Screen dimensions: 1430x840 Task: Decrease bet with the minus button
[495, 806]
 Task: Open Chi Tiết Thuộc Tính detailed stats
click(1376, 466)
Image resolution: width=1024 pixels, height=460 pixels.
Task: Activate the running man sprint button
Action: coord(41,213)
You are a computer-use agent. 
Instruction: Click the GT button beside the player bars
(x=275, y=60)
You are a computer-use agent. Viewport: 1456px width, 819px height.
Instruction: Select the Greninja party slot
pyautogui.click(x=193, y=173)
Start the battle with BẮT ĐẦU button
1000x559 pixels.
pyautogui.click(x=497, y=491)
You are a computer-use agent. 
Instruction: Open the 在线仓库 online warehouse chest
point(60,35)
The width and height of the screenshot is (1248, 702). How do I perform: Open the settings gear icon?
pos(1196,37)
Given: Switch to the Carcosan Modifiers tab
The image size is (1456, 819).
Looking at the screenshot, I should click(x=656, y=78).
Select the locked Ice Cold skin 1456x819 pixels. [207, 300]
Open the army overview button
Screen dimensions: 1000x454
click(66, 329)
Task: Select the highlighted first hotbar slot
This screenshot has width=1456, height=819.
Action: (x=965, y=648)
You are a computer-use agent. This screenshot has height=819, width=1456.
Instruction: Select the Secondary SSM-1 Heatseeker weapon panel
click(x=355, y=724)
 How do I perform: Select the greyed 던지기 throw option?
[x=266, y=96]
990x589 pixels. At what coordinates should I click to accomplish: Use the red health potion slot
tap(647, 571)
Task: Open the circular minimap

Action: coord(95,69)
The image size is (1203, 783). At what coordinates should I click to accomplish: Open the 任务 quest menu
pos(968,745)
■ ■ ■ ■ ■
Copy out the records above word for word, covering every line.

* _The response_
Screen dimensions: 1430x840 Task: Decrease bet with the minus button
[495, 806]
 Task: Open Chi Tiết Thuộc Tính detailed stats
click(1376, 466)
Image resolution: width=1024 pixels, height=460 pixels.
Task: Activate the running man sprint button
Action: coord(41,213)
You are a computer-use agent. 
Instruction: Click the GT button beside the player bars
(x=275, y=60)
You are a computer-use agent. Viewport: 1456px width, 819px height.
Instruction: Select the Greninja party slot
pyautogui.click(x=193, y=173)
Start the battle with BẮT ĐẦU button
1000x559 pixels.
pyautogui.click(x=497, y=491)
You are a computer-use agent. 
Instruction: Open the 在线仓库 online warehouse chest
point(60,35)
The width and height of the screenshot is (1248, 702). How do I perform: Open the settings gear icon?
pos(1196,37)
Given: Switch to the Carcosan Modifiers tab
The image size is (1456, 819).
Looking at the screenshot, I should click(x=656, y=78).
Select the locked Ice Cold skin 1456x819 pixels. [207, 300]
Open the army overview button
Screen dimensions: 1000x454
click(66, 329)
Task: Select the highlighted first hotbar slot
This screenshot has width=1456, height=819.
Action: (x=965, y=648)
You are a computer-use agent. This screenshot has height=819, width=1456.
Instruction: Select the Secondary SSM-1 Heatseeker weapon panel
click(x=355, y=724)
 How do I perform: Select the greyed 던지기 throw option?
[x=266, y=96]
990x589 pixels. At what coordinates should I click to accomplish: Use the red health potion slot
tap(647, 571)
Task: Open the circular minimap

Action: coord(95,69)
The image size is (1203, 783). At what coordinates should I click to accomplish: Open the 任务 quest menu
pos(968,745)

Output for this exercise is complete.